■ Exercise directions:
Search the records for the string "output" and copy every line where it turns up.

+++ Data listing +++

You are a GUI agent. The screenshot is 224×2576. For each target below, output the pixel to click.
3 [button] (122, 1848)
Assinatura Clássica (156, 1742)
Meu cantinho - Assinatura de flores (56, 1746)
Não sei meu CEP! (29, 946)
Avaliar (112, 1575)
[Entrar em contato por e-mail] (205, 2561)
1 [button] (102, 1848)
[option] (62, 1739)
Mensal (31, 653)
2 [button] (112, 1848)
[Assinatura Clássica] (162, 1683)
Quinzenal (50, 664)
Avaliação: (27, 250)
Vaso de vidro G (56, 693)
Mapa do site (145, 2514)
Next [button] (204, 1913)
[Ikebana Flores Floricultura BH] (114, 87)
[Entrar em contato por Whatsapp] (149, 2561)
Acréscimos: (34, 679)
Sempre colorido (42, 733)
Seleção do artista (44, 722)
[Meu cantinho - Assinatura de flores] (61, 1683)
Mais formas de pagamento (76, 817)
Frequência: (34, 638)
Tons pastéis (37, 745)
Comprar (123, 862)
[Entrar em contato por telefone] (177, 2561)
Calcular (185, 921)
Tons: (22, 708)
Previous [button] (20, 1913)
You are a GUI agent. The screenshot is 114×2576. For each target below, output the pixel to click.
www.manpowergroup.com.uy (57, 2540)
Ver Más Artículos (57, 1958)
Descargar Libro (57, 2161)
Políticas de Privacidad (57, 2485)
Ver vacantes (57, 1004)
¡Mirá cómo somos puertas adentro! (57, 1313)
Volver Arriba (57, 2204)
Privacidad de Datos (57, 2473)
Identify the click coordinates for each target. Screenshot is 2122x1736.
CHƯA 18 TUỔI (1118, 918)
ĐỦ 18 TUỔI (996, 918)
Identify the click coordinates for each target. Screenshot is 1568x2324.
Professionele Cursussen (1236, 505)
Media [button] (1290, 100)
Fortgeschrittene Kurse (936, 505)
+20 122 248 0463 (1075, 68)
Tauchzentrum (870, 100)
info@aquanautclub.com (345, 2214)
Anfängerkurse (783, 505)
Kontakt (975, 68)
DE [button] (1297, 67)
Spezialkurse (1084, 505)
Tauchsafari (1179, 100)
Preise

+++

■ Solution:
You are a GUI agent. The screenshot is 224×2576. For each target below, output the pixel to click.
You are a GUI agent. The screenshot is 114×2576. For each target below, output the pixel to click.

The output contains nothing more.